Two Debates: Part I: Rest without the West

First, my apologies to readers of TWR for the delays in posting. We are once again in that magical season of the final push of putting together yet another issue of The National Interest. And in the following two weeks, I will be on the road again--to the Balkans and then to Britain.

But I wanted to call your attention to two debates in the forthcoming issue.

The first is whether or not a new global paradigm is developing--one which is based neither on alignment with or opposition to the United States but instead on ignoring America, routing around us. UC Berkeley's Naazneen Barma, Ely Ratner and Steven Weber argue:

"By preferentially deepening their own ties amongst themselves, and in so doing, loosening relatively the ties that bind them to international systems centered in the West, rising powers are building an alternative system of international politics whose endpoint is neither conflict nor assimilation with the West. It is to make the West, and American power in particular, increasingly irrelevant.

"What is emerging is a “World Without the West.” This world rests on a rapid deepening of interconnectivity within the developing world—in flows of goods, money, people and ideas—that is surprisingly autonomous from Western control, resulting in the development of a new, parallel international system, with its own distinctive set of rules, institutions, and currencies of power."

One of the things they point to is that "Though global trade has been increasing as a whole, the twenty largest and wealthiest countries in the developing world are, as a whole, preferentially trading with the rising powers that lead the pack—China, India, Russia and Brazil. And the rate at which they are doing so is rising every year. The critical fact here is that this deepening of interconnectivity in the World Without the West is well in excess of what standard economic models of trade (the gravity model) would predict."

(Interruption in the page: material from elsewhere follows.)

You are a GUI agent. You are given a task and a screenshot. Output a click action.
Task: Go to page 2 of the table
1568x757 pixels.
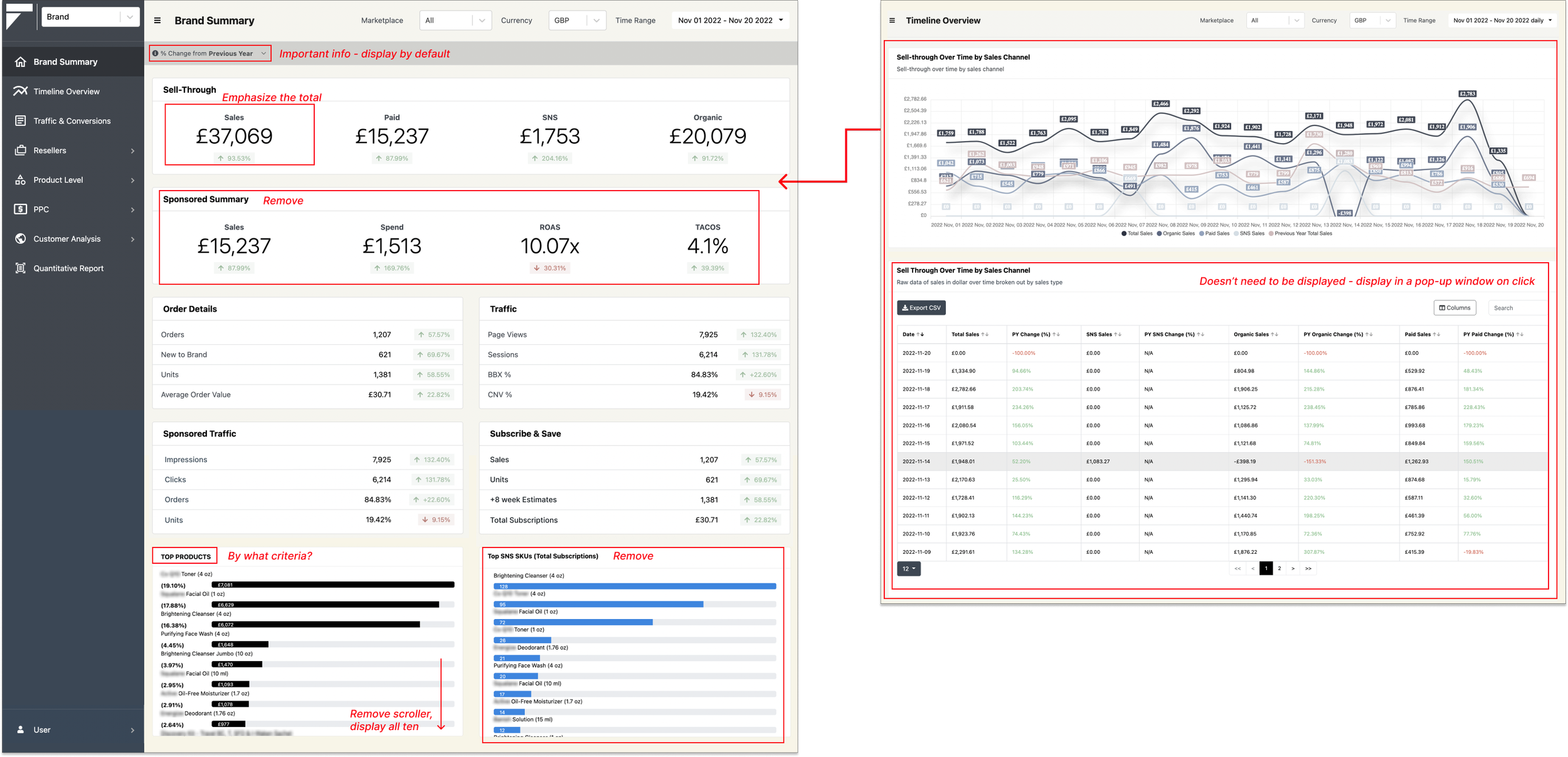click(x=1279, y=568)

They also argue that a neo-Westphalian system is in the works: "The bargain here is simple and straightforward: Sovereign states are empowered to set the terms of the relationship inside their borders between the government and the governed. They then deal with each other externally in a market setting and recognize no real rights or obligations other than to fulfill agreed contracts. International institutions have no legitimate business other than to serve and facilitate these ends."

So, is this the shape of the world to come?

The question about any new system that sidelines the West is who will provide the maritime security. There is no necessary reason why the rest of the world cannot manage security needs effectively without the United States, but there will be security needs that the rest of the world will have to manage.
An interesting question is extent to which, say with energy, the shift will be back to land transport. That seems to be China's policy, get more pipelines and to pay the costs to build them in order to get those guarantees.